Video never killed the radio star, at least not in my house, anyway.

On those rare occasions when I have not been out visiting the sick, practising the harpsichord or pursuing my extensive list of other improving hobbies, there’s no denying that the small screen has held a number of must-see attractions for me.

What’s more I cannot, hand on heart, say it’s just been the news and the nature programmes.

Television at Clee Towers has involved a succession of guilty pleasures down the years, from Tiswas to Brookside, from Freaky Eaters to Ten Years Younger.

But radio has always been there to feed my better nature, reeling me in with shows like Women’s Hour, Front Row, The Moral Maze and, er, The Archers.

I’m still in mourning for Humphrey Lyttleton, feeling the loss of not just the man, but also the incomparable I’m Sorry, I Haven’t A Clue.

Sadly, I cannot imagine the show ever taking to the air again without Humph to recount the adventures of the lovely Samantha, the show’s hostess, who was always on his right hand.

But radio has been more than that to me.
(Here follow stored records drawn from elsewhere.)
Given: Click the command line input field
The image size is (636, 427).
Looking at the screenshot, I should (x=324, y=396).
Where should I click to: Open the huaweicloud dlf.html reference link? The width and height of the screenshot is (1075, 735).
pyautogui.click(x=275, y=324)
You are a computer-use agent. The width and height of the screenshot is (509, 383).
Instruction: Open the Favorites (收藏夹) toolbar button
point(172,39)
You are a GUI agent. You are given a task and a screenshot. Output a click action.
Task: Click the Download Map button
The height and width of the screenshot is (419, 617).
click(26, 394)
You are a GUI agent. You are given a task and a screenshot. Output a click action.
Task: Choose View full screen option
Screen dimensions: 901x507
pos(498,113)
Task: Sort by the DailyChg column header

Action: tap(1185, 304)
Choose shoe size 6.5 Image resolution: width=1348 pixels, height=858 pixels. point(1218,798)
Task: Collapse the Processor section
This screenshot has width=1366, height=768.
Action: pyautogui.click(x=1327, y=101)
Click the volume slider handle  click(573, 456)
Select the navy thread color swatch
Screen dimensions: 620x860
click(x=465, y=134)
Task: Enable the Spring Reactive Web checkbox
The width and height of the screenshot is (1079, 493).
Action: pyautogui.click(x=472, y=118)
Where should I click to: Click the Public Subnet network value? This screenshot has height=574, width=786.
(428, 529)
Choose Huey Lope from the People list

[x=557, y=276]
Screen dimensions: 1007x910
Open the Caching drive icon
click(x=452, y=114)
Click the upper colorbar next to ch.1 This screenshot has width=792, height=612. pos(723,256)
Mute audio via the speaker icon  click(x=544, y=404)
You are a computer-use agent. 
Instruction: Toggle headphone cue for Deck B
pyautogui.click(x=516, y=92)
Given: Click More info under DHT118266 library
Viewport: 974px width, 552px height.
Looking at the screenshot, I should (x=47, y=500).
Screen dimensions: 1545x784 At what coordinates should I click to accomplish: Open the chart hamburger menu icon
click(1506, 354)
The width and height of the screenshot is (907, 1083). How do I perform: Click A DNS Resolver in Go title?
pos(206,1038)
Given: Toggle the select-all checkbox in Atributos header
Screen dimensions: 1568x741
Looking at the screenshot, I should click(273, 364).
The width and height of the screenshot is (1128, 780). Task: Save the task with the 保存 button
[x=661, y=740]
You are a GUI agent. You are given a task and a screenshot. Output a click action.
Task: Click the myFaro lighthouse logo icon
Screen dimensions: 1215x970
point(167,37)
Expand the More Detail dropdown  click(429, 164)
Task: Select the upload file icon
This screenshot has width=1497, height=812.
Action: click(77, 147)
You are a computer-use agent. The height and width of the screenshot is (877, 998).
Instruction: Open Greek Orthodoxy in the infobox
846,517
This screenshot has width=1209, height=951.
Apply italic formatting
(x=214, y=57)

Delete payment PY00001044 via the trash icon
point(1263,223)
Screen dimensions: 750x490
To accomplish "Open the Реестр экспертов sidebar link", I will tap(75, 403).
It’s been my auditory escape hatch when, as has increasingly become the case, telly has grown too grim to contemplate with an easy conscience or a settled stomach.

When the bush tucker and race rows of reality TV were too much to endure, when the quiz shows and chat shows turned from amusing to abusive, there was always the choice of switching off the goggle-box and tuning in the wireless where, as somebody once said, the pictures are so much better.

It’s always talk radio, of course. There was once was a time when I could listen to Radio One for more than five seconds without wanting to take a hammer to the presenter, but those days have long since fled.

Mornings now are more likely to find me listening to the Five Live Breakfast or the Today programme, being eased into consciousness by the charming Shelagh Fogarty or the velvet-voiced Charlotte Green.

But a threat is looming ever closer, casting a shadow on my listening pleasure. Its name is interactivity. Almost by the day, the radio has become infested with more and more exhortations for us to email, text, phone in our views about anything from extraordinary rendition to whether or not cats can successfully be trained to give blood.

Worse than that, we are then subjected to the results of these exhortations. Dave from Reading has faxed his opinion on Obama’s latest pronouncement and Sharon from Ipswich has texted to say that bankers do not deserve their six-figure bonus packages.

It is a slippery slope, and at the foot of it is that ghastly invention, the phone-in, where Nicky Campbell, the dark side of public service broadcasting, lies in wait for the unwary.

Switch on Five Live after 9am and you are besieged, not by the authoritative, informative voice of the BBC, but by a tidal wave of strident bickering and wrangling between the sort of people well away from whom you would move your beach towel on your hard-earned holiday.

Phone-ins are said to be beloved of broadcasters because they are so cheap, and because it appears to show that they are listening to their audience.

Perhaps. I would need some persuading that the bulk of the audience wants to hear a phone-in instead of well-informed and reasoned debate.

Nevertheless, I can accept these things if they are confined to a specific programme, I know when it is on, and I can give it a very wide berth. But please, Auntie, spare me from interactivity. I don’t want to get involved – I just want to listen to the news.